[[ Data in this exercise open ]]
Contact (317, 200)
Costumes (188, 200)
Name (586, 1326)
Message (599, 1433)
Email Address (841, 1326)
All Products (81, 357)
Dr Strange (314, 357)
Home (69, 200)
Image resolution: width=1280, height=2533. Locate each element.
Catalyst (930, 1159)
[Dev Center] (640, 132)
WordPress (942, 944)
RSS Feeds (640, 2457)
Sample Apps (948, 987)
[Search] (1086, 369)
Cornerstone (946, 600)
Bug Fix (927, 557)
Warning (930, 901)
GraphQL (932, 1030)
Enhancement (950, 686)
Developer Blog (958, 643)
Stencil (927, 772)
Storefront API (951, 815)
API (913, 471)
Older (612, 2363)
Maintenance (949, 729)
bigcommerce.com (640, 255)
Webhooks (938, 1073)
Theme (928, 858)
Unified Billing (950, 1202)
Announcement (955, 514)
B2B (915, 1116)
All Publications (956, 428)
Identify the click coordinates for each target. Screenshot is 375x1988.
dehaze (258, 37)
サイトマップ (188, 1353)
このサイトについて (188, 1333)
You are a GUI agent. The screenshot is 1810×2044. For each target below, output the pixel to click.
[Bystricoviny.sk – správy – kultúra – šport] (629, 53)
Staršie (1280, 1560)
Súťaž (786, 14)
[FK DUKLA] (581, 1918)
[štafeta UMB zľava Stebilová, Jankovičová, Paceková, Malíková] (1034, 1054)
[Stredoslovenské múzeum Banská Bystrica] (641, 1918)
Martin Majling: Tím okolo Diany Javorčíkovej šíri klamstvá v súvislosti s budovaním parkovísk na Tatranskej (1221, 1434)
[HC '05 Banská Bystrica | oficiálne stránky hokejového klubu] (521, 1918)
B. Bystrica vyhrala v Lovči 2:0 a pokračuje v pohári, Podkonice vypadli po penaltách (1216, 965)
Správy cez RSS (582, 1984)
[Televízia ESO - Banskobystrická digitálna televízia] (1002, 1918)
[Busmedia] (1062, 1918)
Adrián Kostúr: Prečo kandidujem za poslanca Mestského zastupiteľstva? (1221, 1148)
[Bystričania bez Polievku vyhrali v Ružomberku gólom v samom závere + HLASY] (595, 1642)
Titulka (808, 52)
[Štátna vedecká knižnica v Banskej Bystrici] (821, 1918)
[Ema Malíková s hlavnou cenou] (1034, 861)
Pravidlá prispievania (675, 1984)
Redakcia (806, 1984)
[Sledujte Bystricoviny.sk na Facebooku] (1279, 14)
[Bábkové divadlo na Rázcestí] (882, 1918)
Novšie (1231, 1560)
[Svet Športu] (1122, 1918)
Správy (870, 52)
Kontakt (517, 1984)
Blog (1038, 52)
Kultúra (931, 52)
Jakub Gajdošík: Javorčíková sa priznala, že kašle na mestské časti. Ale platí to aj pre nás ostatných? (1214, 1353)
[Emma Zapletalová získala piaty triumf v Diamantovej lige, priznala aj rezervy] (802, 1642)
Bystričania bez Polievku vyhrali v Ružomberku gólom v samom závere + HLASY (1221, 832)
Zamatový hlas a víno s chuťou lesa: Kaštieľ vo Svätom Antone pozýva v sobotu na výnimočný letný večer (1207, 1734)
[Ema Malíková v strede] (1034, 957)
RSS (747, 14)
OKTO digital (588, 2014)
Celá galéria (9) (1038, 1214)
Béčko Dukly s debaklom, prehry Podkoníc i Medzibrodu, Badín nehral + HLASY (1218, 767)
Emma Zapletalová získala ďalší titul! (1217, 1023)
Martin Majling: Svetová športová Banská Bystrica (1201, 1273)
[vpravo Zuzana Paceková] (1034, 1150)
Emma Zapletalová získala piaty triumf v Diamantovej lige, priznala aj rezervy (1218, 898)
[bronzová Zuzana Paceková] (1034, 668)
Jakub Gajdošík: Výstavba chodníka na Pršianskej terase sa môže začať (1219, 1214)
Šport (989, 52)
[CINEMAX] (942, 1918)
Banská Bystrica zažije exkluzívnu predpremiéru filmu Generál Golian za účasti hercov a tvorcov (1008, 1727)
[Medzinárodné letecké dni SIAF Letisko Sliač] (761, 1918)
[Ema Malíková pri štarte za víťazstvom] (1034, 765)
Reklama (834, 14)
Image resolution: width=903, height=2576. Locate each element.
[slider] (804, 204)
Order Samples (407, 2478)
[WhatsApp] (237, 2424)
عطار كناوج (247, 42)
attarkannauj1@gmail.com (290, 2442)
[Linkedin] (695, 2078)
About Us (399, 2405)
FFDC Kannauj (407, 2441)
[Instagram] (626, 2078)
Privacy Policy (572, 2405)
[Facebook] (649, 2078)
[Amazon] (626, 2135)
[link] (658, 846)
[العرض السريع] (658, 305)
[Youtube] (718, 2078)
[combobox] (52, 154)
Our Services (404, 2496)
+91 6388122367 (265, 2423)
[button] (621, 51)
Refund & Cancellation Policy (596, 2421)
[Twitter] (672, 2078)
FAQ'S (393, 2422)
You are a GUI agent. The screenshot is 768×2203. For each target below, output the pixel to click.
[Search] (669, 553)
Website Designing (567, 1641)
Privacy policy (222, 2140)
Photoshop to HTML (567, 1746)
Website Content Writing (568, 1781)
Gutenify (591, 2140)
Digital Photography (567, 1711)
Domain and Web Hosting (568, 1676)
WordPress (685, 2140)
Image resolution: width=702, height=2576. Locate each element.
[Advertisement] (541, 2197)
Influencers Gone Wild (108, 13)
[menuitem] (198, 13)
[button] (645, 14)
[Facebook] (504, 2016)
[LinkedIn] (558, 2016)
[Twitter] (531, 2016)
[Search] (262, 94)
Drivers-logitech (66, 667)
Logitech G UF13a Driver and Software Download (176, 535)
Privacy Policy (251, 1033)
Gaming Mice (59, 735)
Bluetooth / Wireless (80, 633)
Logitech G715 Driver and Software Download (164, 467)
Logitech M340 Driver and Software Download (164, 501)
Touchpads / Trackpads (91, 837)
[[ Data in this exercise closed ]]
- **What the exercise asks**
Please transcribe only the lines in the records above running from the line that has "Sample Apps (948, 987)" through the line that has "[FK DUKLA] (581, 1918)", both included, exactly as they appear.

- **Response to this exercise**
Sample Apps (948, 987)
[Search] (1086, 369)
Cornerstone (946, 600)
Bug Fix (927, 557)
Warning (930, 901)
GraphQL (932, 1030)
Enhancement (950, 686)
Developer Blog (958, 643)
Stencil (927, 772)
Storefront API (951, 815)
API (913, 471)
Older (612, 2363)
Maintenance (949, 729)
bigcommerce.com (640, 255)
Webhooks (938, 1073)
Theme (928, 858)
Unified Billing (950, 1202)
Announcement (955, 514)
B2B (915, 1116)
All Publications (956, 428)
Identify the click coordinates for each target. Screenshot is 375x1988.
dehaze (258, 37)
サイトマップ (188, 1353)
このサイトについて (188, 1333)
You are a GUI agent. The screenshot is 1810×2044. For each target below, output the pixel to click.
[Bystricoviny.sk – správy – kultúra – šport] (629, 53)
Staršie (1280, 1560)
Súťaž (786, 14)
[FK DUKLA] (581, 1918)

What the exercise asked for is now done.